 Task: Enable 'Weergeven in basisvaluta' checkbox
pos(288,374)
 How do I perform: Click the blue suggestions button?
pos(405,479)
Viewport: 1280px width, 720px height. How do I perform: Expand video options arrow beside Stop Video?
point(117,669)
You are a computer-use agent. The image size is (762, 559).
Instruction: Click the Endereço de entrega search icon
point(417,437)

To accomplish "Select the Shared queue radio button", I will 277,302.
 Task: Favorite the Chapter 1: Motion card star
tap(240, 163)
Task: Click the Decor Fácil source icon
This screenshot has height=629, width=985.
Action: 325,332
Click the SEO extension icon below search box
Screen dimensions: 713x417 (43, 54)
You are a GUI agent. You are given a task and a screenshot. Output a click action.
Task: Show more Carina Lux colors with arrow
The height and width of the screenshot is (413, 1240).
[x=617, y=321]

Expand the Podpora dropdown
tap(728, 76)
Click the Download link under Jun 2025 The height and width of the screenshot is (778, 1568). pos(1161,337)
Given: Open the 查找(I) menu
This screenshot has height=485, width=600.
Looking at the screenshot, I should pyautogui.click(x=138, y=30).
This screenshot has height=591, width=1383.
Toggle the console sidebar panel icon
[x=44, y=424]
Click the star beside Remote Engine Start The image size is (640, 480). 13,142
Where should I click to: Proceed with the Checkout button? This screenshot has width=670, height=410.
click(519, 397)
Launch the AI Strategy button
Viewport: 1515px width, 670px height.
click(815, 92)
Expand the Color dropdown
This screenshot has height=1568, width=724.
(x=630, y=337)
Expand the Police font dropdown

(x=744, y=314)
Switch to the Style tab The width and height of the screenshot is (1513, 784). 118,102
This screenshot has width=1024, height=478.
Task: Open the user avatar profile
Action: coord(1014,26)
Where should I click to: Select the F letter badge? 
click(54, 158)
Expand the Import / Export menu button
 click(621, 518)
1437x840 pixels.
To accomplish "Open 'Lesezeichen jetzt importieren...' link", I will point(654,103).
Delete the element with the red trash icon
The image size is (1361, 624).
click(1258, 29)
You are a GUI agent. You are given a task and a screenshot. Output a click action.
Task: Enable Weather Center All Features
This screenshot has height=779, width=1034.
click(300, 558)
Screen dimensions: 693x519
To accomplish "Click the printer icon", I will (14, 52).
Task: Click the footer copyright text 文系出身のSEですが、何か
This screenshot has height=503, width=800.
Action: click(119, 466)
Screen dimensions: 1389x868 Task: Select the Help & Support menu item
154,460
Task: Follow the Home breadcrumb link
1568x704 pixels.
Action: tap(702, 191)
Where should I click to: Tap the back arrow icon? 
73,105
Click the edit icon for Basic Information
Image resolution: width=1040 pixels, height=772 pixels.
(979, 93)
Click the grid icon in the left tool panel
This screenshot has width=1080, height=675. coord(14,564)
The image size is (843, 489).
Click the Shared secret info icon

---*---

_WHAT YOU WILL DO_
An exact copy of the entire material is required.

_SOLUTION TO THIS EXERCISE_
 Task: Enable 'Weergeven in basisvaluta' checkbox
pos(288,374)
 How do I perform: Click the blue suggestions button?
pos(405,479)
Viewport: 1280px width, 720px height. How do I perform: Expand video options arrow beside Stop Video?
point(117,669)
You are a computer-use agent. The image size is (762, 559).
Instruction: Click the Endereço de entrega search icon
point(417,437)

To accomplish "Select the Shared queue radio button", I will 277,302.
 Task: Favorite the Chapter 1: Motion card star
tap(240, 163)
Task: Click the Decor Fácil source icon
This screenshot has height=629, width=985.
Action: 325,332
Click the SEO extension icon below search box
Screen dimensions: 713x417 (43, 54)
You are a GUI agent. You are given a task and a screenshot. Output a click action.
Task: Show more Carina Lux colors with arrow
The height and width of the screenshot is (413, 1240).
[x=617, y=321]

Expand the Podpora dropdown
tap(728, 76)
Click the Download link under Jun 2025 The height and width of the screenshot is (778, 1568). pos(1161,337)
Given: Open the 查找(I) menu
This screenshot has height=485, width=600.
Looking at the screenshot, I should pyautogui.click(x=138, y=30).
This screenshot has height=591, width=1383.
Toggle the console sidebar panel icon
[x=44, y=424]
Click the star beside Remote Engine Start The image size is (640, 480). 13,142
Where should I click to: Proceed with the Checkout button? This screenshot has width=670, height=410.
click(519, 397)
Launch the AI Strategy button
Viewport: 1515px width, 670px height.
click(815, 92)
Expand the Color dropdown
This screenshot has height=1568, width=724.
(x=630, y=337)
Expand the Police font dropdown

(x=744, y=314)
Switch to the Style tab The width and height of the screenshot is (1513, 784). 118,102
This screenshot has width=1024, height=478.
Task: Open the user avatar profile
Action: coord(1014,26)
Where should I click to: Select the F letter badge? 
click(54, 158)
Expand the Import / Export menu button
 click(621, 518)
1437x840 pixels.
To accomplish "Open 'Lesezeichen jetzt importieren...' link", I will point(654,103).
Delete the element with the red trash icon
The image size is (1361, 624).
click(1258, 29)
You are a GUI agent. You are given a task and a screenshot. Output a click action.
Task: Enable Weather Center All Features
This screenshot has height=779, width=1034.
click(300, 558)
Screen dimensions: 693x519
To accomplish "Click the printer icon", I will (14, 52).
Task: Click the footer copyright text 文系出身のSEですが、何か
This screenshot has height=503, width=800.
Action: click(119, 466)
Screen dimensions: 1389x868 Task: Select the Help & Support menu item
154,460
Task: Follow the Home breadcrumb link
1568x704 pixels.
Action: tap(702, 191)
Where should I click to: Tap the back arrow icon? 
73,105
Click the edit icon for Basic Information
Image resolution: width=1040 pixels, height=772 pixels.
(979, 93)
Click the grid icon in the left tool panel
This screenshot has width=1080, height=675. coord(14,564)
The image size is (843, 489).
Click the Shared secret info icon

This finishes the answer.